[Source data]:
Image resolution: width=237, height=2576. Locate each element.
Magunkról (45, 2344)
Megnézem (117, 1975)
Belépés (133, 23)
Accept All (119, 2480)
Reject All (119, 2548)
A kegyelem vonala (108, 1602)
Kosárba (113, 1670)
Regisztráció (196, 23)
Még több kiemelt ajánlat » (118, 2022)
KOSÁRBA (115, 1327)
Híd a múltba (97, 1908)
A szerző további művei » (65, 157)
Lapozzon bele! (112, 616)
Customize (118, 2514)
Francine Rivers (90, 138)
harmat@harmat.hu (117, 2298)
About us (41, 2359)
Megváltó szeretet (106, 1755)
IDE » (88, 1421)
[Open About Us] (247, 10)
--
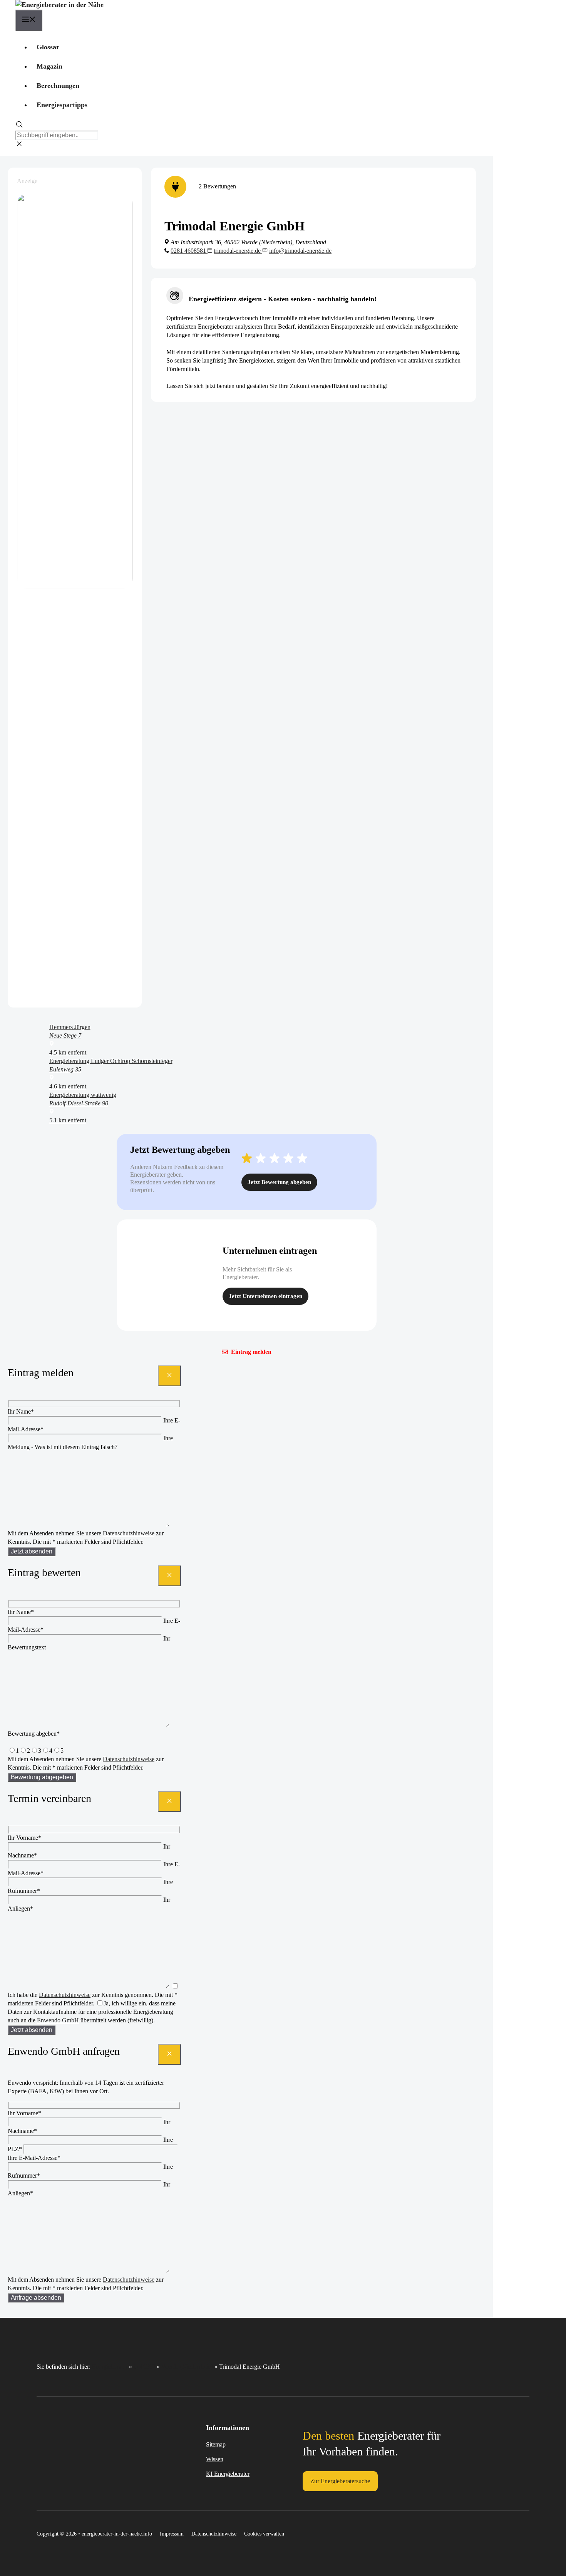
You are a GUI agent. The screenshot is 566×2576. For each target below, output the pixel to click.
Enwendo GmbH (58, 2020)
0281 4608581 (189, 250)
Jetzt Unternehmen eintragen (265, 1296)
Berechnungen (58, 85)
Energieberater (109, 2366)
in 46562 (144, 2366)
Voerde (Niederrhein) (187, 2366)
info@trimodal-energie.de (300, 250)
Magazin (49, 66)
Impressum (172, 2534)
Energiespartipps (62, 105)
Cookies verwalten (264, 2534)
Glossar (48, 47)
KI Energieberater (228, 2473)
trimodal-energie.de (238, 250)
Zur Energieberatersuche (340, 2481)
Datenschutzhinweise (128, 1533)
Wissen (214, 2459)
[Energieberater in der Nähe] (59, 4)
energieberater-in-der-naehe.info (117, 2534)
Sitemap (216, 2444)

[Required action]:
Your answer should be the lines of the listing above between the line holding "Kosárba (113, 1670)" and the line holding "[Open About Us] (247, 10)", inclusive, restated word for word and alone.

[Your response]:
Kosárba (113, 1670)
Regisztráció (196, 23)
Még több kiemelt ajánlat » (118, 2022)
KOSÁRBA (115, 1327)
Híd a múltba (97, 1908)
A szerző további művei » (65, 157)
Lapozzon bele! (112, 616)
Customize (118, 2514)
Francine Rivers (90, 138)
harmat@harmat.hu (117, 2298)
About us (41, 2359)
Megváltó szeretet (106, 1755)
IDE » (88, 1421)
[Open About Us] (247, 10)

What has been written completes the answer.